TASK DETAILS
Extract the line that contains "Task: Enable Stop on copy/rename checkbox" and every line after it to the end of the records below, exactly as written and nothing else.

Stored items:
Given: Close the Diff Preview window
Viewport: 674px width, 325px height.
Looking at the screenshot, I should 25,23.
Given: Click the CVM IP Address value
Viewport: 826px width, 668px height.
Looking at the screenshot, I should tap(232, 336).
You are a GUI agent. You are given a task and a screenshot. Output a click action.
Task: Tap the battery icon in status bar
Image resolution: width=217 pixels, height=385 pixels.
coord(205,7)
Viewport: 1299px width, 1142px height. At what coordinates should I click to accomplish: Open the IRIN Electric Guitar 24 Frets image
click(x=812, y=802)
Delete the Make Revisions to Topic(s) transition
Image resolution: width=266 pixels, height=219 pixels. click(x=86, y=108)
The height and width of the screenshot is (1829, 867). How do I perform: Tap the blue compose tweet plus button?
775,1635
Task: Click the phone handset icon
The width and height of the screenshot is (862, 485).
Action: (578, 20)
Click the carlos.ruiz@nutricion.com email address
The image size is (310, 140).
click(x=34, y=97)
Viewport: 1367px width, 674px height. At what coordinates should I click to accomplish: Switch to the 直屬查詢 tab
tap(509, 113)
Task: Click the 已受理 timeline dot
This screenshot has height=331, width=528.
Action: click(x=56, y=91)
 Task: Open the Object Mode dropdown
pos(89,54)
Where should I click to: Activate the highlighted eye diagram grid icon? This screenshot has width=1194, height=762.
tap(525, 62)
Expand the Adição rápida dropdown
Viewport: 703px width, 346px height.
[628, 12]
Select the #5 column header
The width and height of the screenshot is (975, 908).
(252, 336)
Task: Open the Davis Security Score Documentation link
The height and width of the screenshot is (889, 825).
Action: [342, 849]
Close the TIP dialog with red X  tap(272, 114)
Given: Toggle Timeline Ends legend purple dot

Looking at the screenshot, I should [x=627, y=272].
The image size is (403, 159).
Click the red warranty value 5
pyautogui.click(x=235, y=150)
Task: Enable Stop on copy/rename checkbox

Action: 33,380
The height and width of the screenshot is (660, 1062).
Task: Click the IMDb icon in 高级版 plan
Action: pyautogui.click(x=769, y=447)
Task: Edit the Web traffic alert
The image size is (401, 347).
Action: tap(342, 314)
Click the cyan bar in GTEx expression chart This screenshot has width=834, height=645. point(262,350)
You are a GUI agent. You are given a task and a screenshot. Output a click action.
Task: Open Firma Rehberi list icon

TASK RESULT
Task: Enable Stop on copy/rename checkbox

Action: 33,380
The height and width of the screenshot is (660, 1062).
Task: Click the IMDb icon in 高级版 plan
Action: pyautogui.click(x=769, y=447)
Task: Edit the Web traffic alert
The image size is (401, 347).
Action: tap(342, 314)
Click the cyan bar in GTEx expression chart This screenshot has width=834, height=645. point(262,350)
You are a GUI agent. You are given a task and a screenshot. Output a click action.
Task: Open Firma Rehberi list icon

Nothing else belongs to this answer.